Case 7: Introduction to appendicitis.
This patient has appendicitis. The appendix is enlarged. It does not fill with oral contrast. It is surrounded by mesentery with increased attenuation (mesenteric stranding). The appendiceal mucosa enhances more than the surrounding bowel. The cecum is thickened at the appendiceal orifice.
Appendicitis is one of the most common emergency
room diagnosis. The criteria for an abnormal appendix are as follows:
distended
greater than 6 mm from outer wall
to outer wall;
non filling with air or oral contrast;
hyper-enhancing mucosa; and
stranding in the surrounding (i.e. have increased attenuation when compared to the rest of the
intra-abdominal fat). Often, the cecum is thickened in the region where the appendix originates. All
of these findings are seen in this case.
The first step in evaluating for appendicitis is to find the appendix.
The appendix is a blind ending tubular
structure that arises from the cecum opposite the ileocecal
valve from the ascending colon. Normally, the ascending colon is superior to
the ileocelcal valve and the cecum is inferior. The appendix then originates from the
medial surface of the cecum, inferior to the ileo-cecal valve. A common strategy
for identifying appendix is to find the ileocecal valve, scroll down 3-5 images,
and there you will magically find the appendix.
However this does not always work: many people have a mobile right lower
quadrant and the structures can move. A technique that works consistently is to "run" the large bowel from the rectum to the cecum.
(Surgeons "run" the bowel with their hands. The CT scanner is cleaner and
less malodorous.) Start at the anus, scroll through the rectum, up through the
sigmoid colon and descending colon. Follow
the lumen of the bowel up and down as you need to. Don't skip segments. Identify
the splenic flexure, traverse rightwards along the transverse colon, then follow
the ascending colon to the ileocecal valve. The valve is easy to find because a
loop of terminal ileum will merge with the colon. Follow the lumen of the colon past the ileocecal valve
into the cecum. The origin
of the appendix is located on the same side of the cecum as the ileocecal valve. If the cecum has
flipped this area may be superior to the valve, not inferior.
However, its origin will be opposite the ileocecal valve from the ascending
colon. Once the appendix leaves the cecum it can travel in any direction.

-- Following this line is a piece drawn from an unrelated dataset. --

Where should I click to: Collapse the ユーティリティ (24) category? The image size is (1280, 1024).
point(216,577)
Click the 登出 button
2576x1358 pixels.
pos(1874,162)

Coronal images often help with visualization, but I am rarely unable to find the
appendix on the axial images. Using this method I can almost always find the appendix quickly. I
also know that I have evaluated the entire bowel for other things like colitis
or diverticulitis.
Go back to the cine and trace
the bowel from anus to cecum. You can easily find the
ileocecal valve. The
ascending colon is above this level. The cecum is below. The
appendix originates in the
expected location.
Incidentially, this patient has a
horseshoe kidney, an
abdominal aortic aneurysm with
intraluminal thrombus, and a left common iliac artery aneurysm with
intraluminal thrombus.
Take home points
A nice recent review article is found in the American Journal of Roentgenology:
Pinto Leite et al. CT Evaluation of Appendicitis and Its Complications: Imaging Techniques and Key Diagnostic Findings. AJR 2005; 185:406-417.